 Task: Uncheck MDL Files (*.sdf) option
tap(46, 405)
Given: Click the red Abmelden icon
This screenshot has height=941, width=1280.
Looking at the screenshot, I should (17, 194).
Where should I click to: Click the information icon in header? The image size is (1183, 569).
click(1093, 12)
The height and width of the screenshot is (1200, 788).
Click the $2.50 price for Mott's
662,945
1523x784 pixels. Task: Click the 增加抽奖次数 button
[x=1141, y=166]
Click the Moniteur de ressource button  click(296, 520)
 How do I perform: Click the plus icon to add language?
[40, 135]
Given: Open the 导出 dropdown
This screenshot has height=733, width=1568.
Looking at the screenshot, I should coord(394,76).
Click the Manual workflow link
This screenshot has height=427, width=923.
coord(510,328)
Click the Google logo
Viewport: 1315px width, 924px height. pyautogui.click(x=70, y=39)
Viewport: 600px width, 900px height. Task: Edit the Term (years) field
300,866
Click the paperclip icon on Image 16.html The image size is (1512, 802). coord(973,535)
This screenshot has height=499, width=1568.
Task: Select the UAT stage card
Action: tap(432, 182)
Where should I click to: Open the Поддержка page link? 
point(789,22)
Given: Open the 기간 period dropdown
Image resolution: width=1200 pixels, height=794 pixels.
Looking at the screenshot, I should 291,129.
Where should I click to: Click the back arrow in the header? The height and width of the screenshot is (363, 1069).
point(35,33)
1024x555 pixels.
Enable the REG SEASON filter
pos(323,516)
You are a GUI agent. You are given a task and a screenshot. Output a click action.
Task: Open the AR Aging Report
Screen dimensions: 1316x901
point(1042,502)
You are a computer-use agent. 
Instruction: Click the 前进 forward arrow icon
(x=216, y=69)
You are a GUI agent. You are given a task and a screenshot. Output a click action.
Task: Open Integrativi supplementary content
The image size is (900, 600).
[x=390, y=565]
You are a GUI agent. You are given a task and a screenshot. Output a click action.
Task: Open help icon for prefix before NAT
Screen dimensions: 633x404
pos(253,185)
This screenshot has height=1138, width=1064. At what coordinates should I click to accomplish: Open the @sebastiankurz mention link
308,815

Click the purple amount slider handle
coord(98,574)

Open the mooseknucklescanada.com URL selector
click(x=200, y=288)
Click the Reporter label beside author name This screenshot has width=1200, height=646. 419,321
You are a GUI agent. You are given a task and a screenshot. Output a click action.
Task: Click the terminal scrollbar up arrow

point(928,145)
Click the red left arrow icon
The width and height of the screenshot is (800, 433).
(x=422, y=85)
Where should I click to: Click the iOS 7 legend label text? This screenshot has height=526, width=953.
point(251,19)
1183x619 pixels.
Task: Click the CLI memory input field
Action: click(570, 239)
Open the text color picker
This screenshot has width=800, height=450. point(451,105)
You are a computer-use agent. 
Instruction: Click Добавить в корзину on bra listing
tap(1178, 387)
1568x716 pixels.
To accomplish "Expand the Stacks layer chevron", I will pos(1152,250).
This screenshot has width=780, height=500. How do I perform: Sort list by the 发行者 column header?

# Task statement:
From the first line of the records above to the line that contains "The height and width of the screenshot is (1200, 788).", quote each line exactly.

# Answer to this exercise:
 Task: Uncheck MDL Files (*.sdf) option
tap(46, 405)
Given: Click the red Abmelden icon
This screenshot has height=941, width=1280.
Looking at the screenshot, I should (17, 194).
Where should I click to: Click the information icon in header? The image size is (1183, 569).
click(1093, 12)
The height and width of the screenshot is (1200, 788).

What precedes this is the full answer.